The authors also note that cigarette use increases blood levels of pro-inflammatory cytokines, which are "potent signalers of pain in the central nervous system." Tobacco use has been associated with osteoporosis, and smokers "may have worse pain at the bone-prosthesis interface because of their decreased bone mineral density," the authors observed.

Dr. Lampley said he and his coauthors conducted the study because "although the negative effects of tobacco use have been demonstrated in the hip and knee arthroplasty literature, no study has previously examined the effect of cigarette smoking on complications or functional outcome scores after total ankle arthroplasty.

"Overall, we expected cigarette smokers to have higher rates of complications, which was confirmed with our data analysis," he said. "We were less confident with our hypothesis that smokers would have worse functional outcome scores.
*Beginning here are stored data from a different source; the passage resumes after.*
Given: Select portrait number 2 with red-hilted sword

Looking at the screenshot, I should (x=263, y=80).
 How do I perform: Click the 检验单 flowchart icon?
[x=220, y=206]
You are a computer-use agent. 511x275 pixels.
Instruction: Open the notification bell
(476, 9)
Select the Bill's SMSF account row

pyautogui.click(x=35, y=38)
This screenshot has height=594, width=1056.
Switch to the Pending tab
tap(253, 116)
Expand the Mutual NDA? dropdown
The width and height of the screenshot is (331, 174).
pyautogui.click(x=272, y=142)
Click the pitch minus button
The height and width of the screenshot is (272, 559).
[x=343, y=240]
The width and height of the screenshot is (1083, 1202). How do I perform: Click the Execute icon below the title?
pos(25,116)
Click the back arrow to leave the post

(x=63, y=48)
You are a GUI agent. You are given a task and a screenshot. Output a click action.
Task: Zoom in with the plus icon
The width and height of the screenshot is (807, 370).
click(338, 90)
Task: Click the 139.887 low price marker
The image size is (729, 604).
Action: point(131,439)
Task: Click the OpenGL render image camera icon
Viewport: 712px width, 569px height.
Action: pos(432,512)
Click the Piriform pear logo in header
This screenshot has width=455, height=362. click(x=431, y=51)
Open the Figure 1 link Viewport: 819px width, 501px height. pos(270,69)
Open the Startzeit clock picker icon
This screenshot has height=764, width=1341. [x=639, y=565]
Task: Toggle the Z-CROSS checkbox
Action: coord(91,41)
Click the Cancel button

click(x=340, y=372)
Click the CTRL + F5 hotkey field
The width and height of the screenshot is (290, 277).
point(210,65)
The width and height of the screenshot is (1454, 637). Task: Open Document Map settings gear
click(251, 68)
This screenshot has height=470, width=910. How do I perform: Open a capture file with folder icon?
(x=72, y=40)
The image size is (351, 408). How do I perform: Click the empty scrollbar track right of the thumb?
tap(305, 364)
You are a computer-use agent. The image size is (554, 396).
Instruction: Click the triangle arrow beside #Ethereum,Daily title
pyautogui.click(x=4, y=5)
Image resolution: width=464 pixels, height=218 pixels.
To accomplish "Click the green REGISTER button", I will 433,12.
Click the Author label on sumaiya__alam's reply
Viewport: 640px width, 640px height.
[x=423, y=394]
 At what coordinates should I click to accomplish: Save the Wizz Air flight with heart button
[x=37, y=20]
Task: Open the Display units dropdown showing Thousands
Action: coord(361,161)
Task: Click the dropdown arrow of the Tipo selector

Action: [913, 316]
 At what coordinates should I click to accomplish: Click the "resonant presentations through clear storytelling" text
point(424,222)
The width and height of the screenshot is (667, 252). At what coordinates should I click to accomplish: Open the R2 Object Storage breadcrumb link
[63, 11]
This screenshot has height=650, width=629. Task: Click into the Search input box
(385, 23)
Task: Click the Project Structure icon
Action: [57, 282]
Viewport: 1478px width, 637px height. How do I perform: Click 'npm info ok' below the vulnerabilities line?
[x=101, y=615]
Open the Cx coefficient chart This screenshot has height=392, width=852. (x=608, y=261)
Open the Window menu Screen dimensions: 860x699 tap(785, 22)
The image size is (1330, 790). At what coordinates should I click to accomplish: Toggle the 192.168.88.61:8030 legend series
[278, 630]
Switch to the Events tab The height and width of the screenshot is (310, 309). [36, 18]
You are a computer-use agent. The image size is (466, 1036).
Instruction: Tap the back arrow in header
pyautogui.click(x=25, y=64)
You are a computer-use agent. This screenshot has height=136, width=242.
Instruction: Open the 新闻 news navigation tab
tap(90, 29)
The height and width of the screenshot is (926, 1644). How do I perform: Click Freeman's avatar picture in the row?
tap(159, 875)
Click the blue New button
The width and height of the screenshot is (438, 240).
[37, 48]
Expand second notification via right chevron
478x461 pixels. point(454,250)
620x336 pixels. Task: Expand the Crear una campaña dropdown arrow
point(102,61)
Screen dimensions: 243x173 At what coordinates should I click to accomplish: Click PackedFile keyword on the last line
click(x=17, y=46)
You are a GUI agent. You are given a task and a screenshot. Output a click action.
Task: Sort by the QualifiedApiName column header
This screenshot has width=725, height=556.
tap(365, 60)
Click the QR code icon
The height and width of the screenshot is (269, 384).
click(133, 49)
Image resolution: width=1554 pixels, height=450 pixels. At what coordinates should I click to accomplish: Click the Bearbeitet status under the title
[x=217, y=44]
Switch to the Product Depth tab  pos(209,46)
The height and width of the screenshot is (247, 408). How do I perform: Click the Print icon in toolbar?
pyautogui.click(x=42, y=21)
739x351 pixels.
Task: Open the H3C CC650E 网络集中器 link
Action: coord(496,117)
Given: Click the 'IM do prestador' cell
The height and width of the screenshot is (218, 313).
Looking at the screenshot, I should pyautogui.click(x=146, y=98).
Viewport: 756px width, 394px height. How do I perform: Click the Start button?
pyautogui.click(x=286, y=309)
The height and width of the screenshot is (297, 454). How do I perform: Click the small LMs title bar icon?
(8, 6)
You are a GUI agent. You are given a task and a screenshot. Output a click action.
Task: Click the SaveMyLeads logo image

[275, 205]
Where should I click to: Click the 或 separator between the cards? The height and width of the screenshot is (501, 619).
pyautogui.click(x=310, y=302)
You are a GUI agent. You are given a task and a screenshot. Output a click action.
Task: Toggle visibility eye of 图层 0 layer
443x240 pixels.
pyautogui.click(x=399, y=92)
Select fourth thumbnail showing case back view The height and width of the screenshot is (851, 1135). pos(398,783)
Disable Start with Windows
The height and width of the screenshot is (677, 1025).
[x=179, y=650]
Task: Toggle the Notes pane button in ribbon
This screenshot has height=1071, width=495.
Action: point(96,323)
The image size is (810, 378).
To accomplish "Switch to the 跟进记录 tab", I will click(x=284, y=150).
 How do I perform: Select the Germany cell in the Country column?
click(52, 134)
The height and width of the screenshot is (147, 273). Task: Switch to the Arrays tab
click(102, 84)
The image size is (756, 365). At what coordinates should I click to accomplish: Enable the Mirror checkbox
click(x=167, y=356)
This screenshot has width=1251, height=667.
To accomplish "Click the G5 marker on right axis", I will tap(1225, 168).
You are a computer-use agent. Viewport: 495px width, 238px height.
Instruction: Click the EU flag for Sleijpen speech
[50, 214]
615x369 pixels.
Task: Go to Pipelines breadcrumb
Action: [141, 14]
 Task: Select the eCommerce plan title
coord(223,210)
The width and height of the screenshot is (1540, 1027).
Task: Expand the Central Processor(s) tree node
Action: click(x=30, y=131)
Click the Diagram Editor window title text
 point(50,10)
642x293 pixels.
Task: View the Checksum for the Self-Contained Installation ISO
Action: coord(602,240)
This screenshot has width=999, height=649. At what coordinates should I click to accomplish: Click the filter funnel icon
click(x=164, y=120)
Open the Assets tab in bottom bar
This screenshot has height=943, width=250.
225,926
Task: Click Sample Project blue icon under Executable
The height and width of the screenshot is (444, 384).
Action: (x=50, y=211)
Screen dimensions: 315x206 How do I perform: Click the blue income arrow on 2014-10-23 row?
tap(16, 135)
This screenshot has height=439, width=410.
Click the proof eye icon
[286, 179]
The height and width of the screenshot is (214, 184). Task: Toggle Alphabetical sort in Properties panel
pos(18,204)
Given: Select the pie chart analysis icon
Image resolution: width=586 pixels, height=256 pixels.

Although a large body of evidence suggests tobacco use is associated with higher complication rates, there is little published data regarding the effects of tobacco use on functional outcome scores. In reviewing the literature, we came across studies that reported worse functional outcome scores in smokers after anterior cruciate ligament reconstruction and spine surgery."

Dr. Lampley said the findings correspond to those of a recent meta-analysis as well as to two randomized controlled trials that showed that a perioperative smoking cessation program reduced the rate of postoperative complications. The study findings, he concluded, highlight the importance of preoperative smoking cessation for better patient outcomes in TAR and "can be used to further educate patients on the need to quit smoking prior to total ankle arthroplasty." Ideally, the authors wrote, TAR should be delayed until smoking cessation is accomplished.

Finally, he noted, "Although our study demonstrated that former smokers had outcomes similar to nonsmokers, these findings may not be generalized for patients stopping cigarette use near the time of surgery. The wide range of time between quitting smoking and surgery—0.1 to 54.6 years—precluded us from calculating a 'minimum' time needed for former smokers to reverse the increased risk of wound breakdown and poorer functional outcomes. Future research aimed at answering this question would be helpful in planning operative timing after smoking cessation."

Dr. Lampley's coauthors of "Association of Cigarette Use and Complication Rates and Outcomes Following Total Ankle Arthroplasty" are Christopher E. Gross, MD; Cynthia L. Green, PhD; James K. DeOrio, MD; Mark E. Easley, MD; Samuel B. Adams, MD; Suhail Mithani, MD; and James A. Nunley II, MD.

The authors' disclosure information can be accessed at www.aaos.org/disclosure

Terry Stanton is the senior science writer for AAOS Now. He can be reached at tstanton@aaos.org

Bottom Line

  • In a study comparing smokers and nonsmokers undergoing TAR procedures, smokers had a significantly higher rate of wound breakdown, and higher rates of revision surgery and infection (not statistically significant).
  • Smokers had significantly less improvement in postoperative outcome scores for SF-36 and SMFA instruments, and the smoking group was significantly younger than the nonsmoking group.
  • The findings demonstrate the importance of counseling patients about smoking cessation.
  • Future research is warranted in regard to the minimum time interval after smoking cessation required to decrease its negative effect on outcomes.